**Testo della pagina**
◇ ◇ ◇ ◇
Mi domando se davvero il figlio di Pier Luigi Celli si potrebbe mai ritrovare un giorno nella spiacevole condizione di non trovare un posto di lavoro, o di doversi rassegnare ad una postazione di call center a seicento Euro al mese.
Mi chiedo come interpretare il messaggio che Celli vuole trasmettere al proprio figlio e - indirettamente - alla nazione: se come una implicita dichiarazione di fallimento personale nei confronti di un mondo imprenditoriale, industriale e politico che in qualche modo -con il proprio operato- si è contribuito ad assecondare oppure come una semplice dichiarazione di disfattismo tipicamente italiano simile a tante altre e -come tale- non proprio necessaria.
E ancora mi domando se Pier Luigi Celli -che è stato direttore generale della Rai dal 1998 al 2001, in tempi politicamente turbolenti- avrebbe scritto un'analoga missiva disfattista anche se al governo ci fossero stati coloro che oggi sono all'opposizione, o se piuttosto in tale circostanza non avrebbe optato -nel rivolgersi al proprio figlio- per quel senso di incrollabile speranza nel futuro che noi tutti conserviamo in qualche sempre più recondito angolo del nostro cuore.
Fortunatamente (o sfortunatamente per qualcuno), in questo paese c'è ancora una nicchia di cittadini che conserva memoria degli anni e degli eventi passati. Ed è proprio in base alla memoria che voglio esprimerLe tutta la mia perplessità sulle parole di Pier Luigi Celli, piovute dal cielo non certo come le parole di un qualsiasi padre ad un qualsiasi figlio, ma come un qualcosa di più autorevole, sebbene non si capisca a quale titolo.
Spero che con tale intervento il quotidiano da Lei diretto non abbia voluto semplicemente raccontare ancora una volta di un paese mal governato e quindi prossimo allo sfascio totale. In tal caso mi sentirei di rassicurarla: tale sensazione di estrema precarietà è -da almeno una quindicina d'anni- assolutamente scolpita nell'animo di tutti noi.
Piuttosto sarebbe bello che il suo quotidiano -anche per impostazione politica- potesse trovare il tempo ed il modo di ospitare le parole magari di un padre ex dipendente di Eutelia oppure ex-operaio tessile in Veneto, piuttosto che di un padre "Megadirettore generale" esattamente come, da ragazzo, leggevo nei romanzi di Paolo Villaggio. Perchè, come vede, la storia di questo paese non cambia mai, e -quarant'anni dopo Fantozzi- sono sempre gli stessi notabili a poter usufruire del diritto di parola.
Ma che -oltretutto- siano quegli stessi notabili a suggerire ai giovani "neolaureati senza prospettive" di lasciare il paese per sempre io lo trovo davvero grottesco, oltre che di pessimo gusto.
stralcio di lettera di Giusepper Carlotti inviata a Repubbica e pubblicata su "Il Ribelle (su rep. non so)
◇ ◇ ◇ ◇
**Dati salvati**
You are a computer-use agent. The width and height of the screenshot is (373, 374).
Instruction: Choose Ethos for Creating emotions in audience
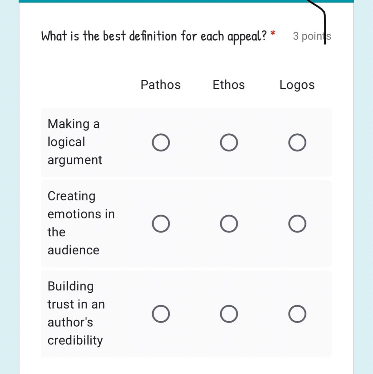(229, 224)
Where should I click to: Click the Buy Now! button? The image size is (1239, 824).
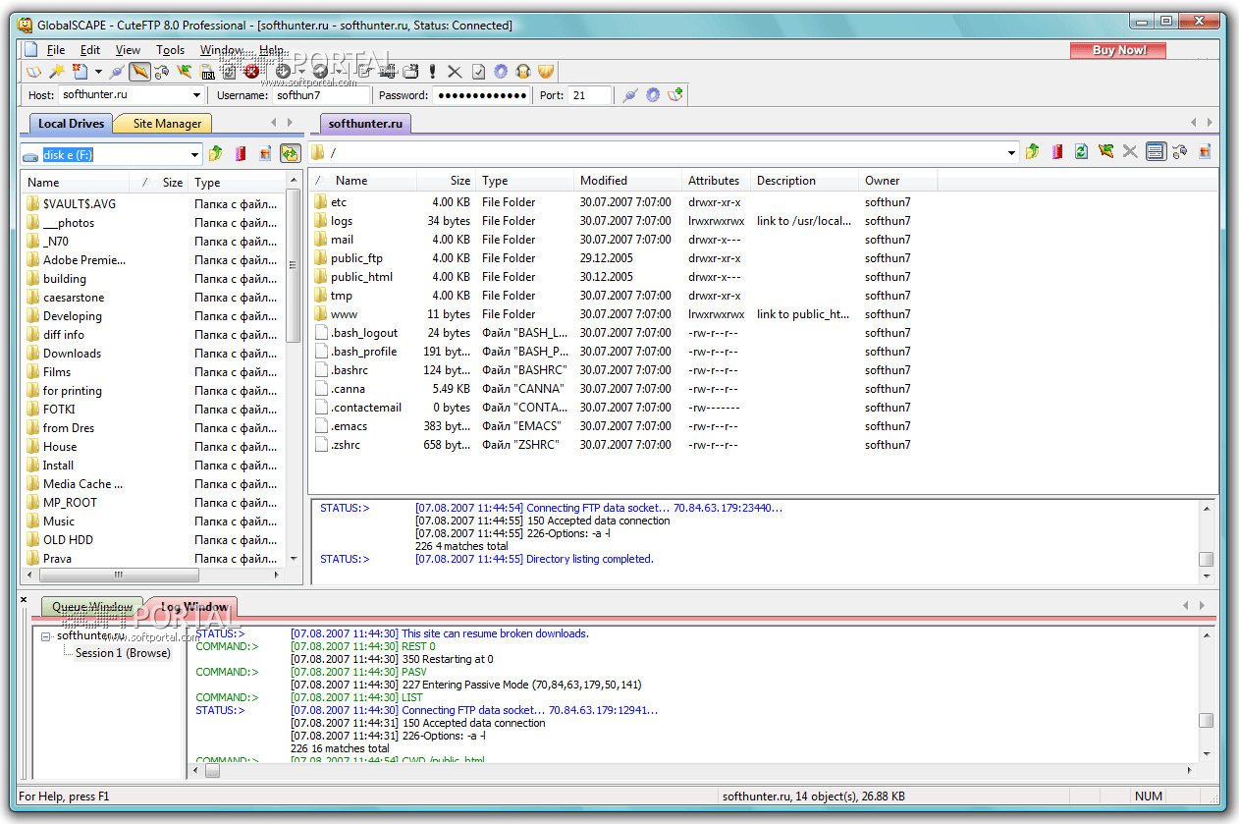coord(1118,50)
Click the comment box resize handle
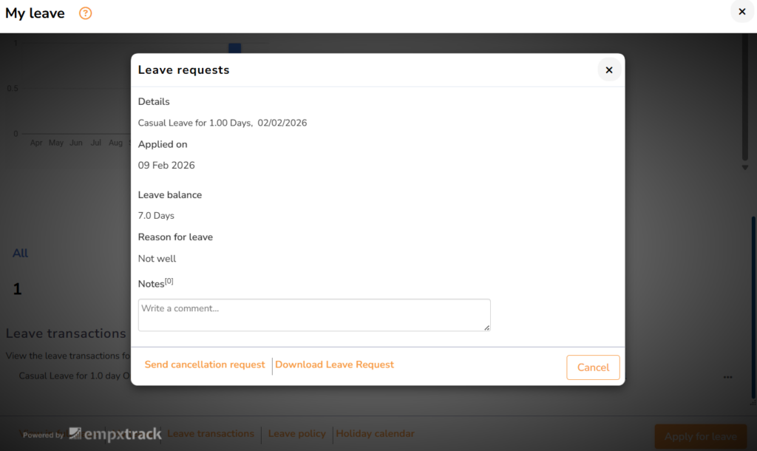 486,328
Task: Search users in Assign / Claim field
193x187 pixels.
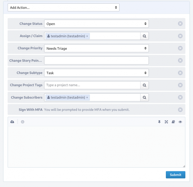Action: point(145,36)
◇ ◇ ◇ ◇
**Compito scritto A**
Rispondi in base alla lettera:
(i) In quali anni Pier Luigi Celli è stato direttore generale della Rai?
(ii) Da quanto tempo, secondo la lettera, la sensazione di estrema precarietà è scolpita nell'animo di tutti?
(iii) In quale regione lavorava l'ex operaio tessile citato come padre da ospitare sul quotidiano?
**Compito scritto B**
Aggiungi -55 a ogni numero delle coordinate date come risposta nelle voci dei dati salvati, poi riscrivi tutte le voci, richieste comprese, lasciando invariati i numeri delle richieste. Ometti le immagini.

**Risposta completa A**
(i) Dal 1998 al 2001.
(ii) Da almeno una quindicina d'anni.
(iii) In Veneto.

**Risposta completa B**
You are a computer-use agent. The width and height of the screenshot is (373, 374).
Instruction: Choose Ethos for Creating emotions in audience
(174, 169)
Where should I click to: Click the Buy Now! button? The image size is (1239, 824).
coord(1063,-5)
Click the comment box resize handle
 431,273
Task: Search users in Assign / Claim field
193x187 pixels.
Action: point(90,-19)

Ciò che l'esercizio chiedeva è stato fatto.